The European Court of Human
Rights (ECtHR) on Thursday turned down an appeal by Adelina
Parrillo, an Italian woman who wants to donate her frozen
embryos to science, ruling that Italy's 2004 law banning the
destruction of human embryos does not violate her right to
privacy or property.
In 2002, Parrillo and late life partner Stefano Rolla
created five embryos and had them frozen for future
implantation.
Rolla, a film director, died the following year at the age
of 66 in a suicide bombing attack on Italian military police
headquarters in Nasiriyah, Iraq, that took the lives of 19
Carabinieri policemen, four Army soldiers and two civilians.

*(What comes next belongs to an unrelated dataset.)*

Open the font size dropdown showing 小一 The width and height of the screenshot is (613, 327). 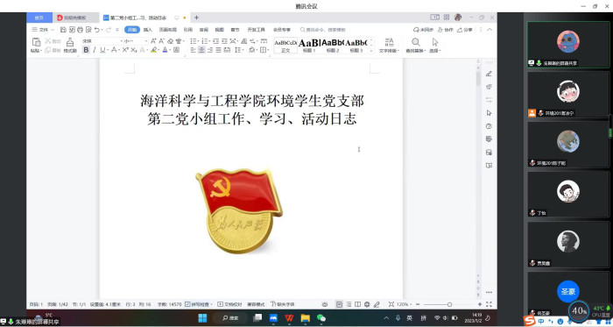[x=136, y=41]
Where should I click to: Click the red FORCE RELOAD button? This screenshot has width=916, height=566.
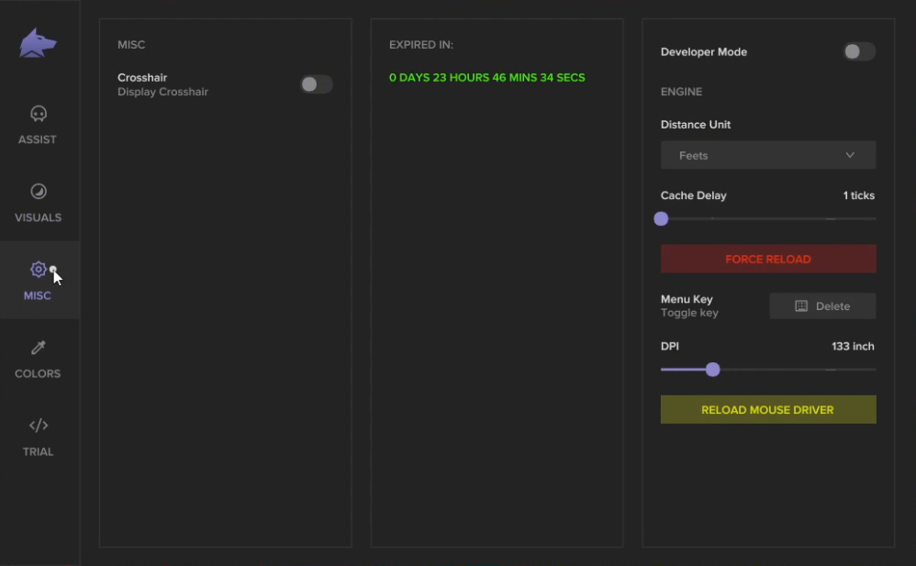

In her appeal filed on July 26, 2011, Parrillo argued that
Italy's restrictive law on assisted reproduction - which banned
most assisted fertility techniques including the use of
anonymous donor gametes and the freezing of embryos for future
use - violated her rights to privacy and to private property
because the embryos were generated before the law went into
effect.
This was the only reason she and her deceased partner had
been able to freeze them instead of having them implanted
immediately, she argued.
"Human embryos can't be reduced to a piece of property, as
defined in...the European Convention on Human Rights," the court
wrote.
The judges also found there was no evidence to support
Parrillo's claim that her late partner had wanted the couple's
embryos donated to science.
Italy's controversial 2004 law on assisted reproduction was
effectively struck down last June when the supreme Court of
Cassation lifted a ban on the use of extramarital gametes for
assisted fertilization.
In April the Constitutional Court had ruled that a couple's
right to have a child was inviolable even in the case of
sterility, overruling a 2004 ban on donor sperm and eggs that
did not come from a spouse.
The hot-button case of assisted fertility had pitted
Catholics against members of the scientific community who
had called for a wider review of the law, which among other
measures banned the screening of embryos for abnormalities or
genetic disorders - even for couples with a family history of
genetic disease.
The ECtHR in 2012 had already rejected most of the law,
saying it went against several provisions in its convention for
the protection of human rights.
Under the law - which was originally passed by a
cross-party alliance of Catholics - single parents, same-sex
couples and women beyond child-bearing age were essentially
banned from using assisted-fertility techniques that were
available to married heterosexual couples.